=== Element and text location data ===
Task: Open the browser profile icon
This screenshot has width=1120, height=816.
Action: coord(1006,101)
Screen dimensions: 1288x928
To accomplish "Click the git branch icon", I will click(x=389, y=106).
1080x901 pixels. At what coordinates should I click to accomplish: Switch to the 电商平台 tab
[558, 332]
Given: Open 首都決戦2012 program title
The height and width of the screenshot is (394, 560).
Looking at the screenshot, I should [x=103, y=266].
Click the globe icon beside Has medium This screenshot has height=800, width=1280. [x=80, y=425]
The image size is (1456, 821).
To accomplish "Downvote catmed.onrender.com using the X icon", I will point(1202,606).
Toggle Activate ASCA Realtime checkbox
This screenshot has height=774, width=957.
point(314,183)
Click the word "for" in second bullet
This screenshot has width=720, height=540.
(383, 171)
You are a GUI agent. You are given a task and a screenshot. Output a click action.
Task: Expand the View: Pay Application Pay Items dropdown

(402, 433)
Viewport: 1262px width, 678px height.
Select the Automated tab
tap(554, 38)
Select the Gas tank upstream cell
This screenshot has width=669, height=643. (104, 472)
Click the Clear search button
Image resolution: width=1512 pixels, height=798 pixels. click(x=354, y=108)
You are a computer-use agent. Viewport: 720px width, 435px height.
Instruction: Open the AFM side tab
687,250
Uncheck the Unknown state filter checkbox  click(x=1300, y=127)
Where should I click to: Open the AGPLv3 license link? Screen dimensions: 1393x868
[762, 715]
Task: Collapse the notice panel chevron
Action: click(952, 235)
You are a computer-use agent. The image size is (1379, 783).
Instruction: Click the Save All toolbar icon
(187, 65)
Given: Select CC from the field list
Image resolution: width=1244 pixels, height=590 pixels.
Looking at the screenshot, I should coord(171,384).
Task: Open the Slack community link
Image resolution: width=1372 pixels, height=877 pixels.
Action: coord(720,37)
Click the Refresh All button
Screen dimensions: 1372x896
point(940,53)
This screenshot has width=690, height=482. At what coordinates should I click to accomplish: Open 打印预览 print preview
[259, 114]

=== Requirements ===
Reproduce every one of the records above word for word, with nothing changed, added, or left out.

=== Completed task ===
Task: Open the browser profile icon
This screenshot has width=1120, height=816.
Action: coord(1006,101)
Screen dimensions: 1288x928
To accomplish "Click the git branch icon", I will click(x=389, y=106).
1080x901 pixels. At what coordinates should I click to accomplish: Switch to the 电商平台 tab
[558, 332]
Given: Open 首都決戦2012 program title
The height and width of the screenshot is (394, 560).
Looking at the screenshot, I should [x=103, y=266].
Click the globe icon beside Has medium This screenshot has height=800, width=1280. [x=80, y=425]
The image size is (1456, 821).
To accomplish "Downvote catmed.onrender.com using the X icon", I will point(1202,606).
Toggle Activate ASCA Realtime checkbox
This screenshot has height=774, width=957.
point(314,183)
Click the word "for" in second bullet
This screenshot has width=720, height=540.
(383, 171)
You are a GUI agent. You are given a task and a screenshot. Output a click action.
Task: Expand the View: Pay Application Pay Items dropdown

(402, 433)
Viewport: 1262px width, 678px height.
Select the Automated tab
tap(554, 38)
Select the Gas tank upstream cell
This screenshot has width=669, height=643. (104, 472)
Click the Clear search button
Image resolution: width=1512 pixels, height=798 pixels. click(x=354, y=108)
You are a computer-use agent. Viewport: 720px width, 435px height.
Instruction: Open the AFM side tab
687,250
Uncheck the Unknown state filter checkbox  click(x=1300, y=127)
Where should I click to: Open the AGPLv3 license link? Screen dimensions: 1393x868
[762, 715]
Task: Collapse the notice panel chevron
Action: click(952, 235)
You are a computer-use agent. The image size is (1379, 783).
Instruction: Click the Save All toolbar icon
(187, 65)
Given: Select CC from the field list
Image resolution: width=1244 pixels, height=590 pixels.
Looking at the screenshot, I should coord(171,384).
Task: Open the Slack community link
Image resolution: width=1372 pixels, height=877 pixels.
Action: coord(720,37)
Click the Refresh All button
Screen dimensions: 1372x896
point(940,53)
This screenshot has width=690, height=482. At what coordinates should I click to accomplish: Open 打印预览 print preview
[259, 114]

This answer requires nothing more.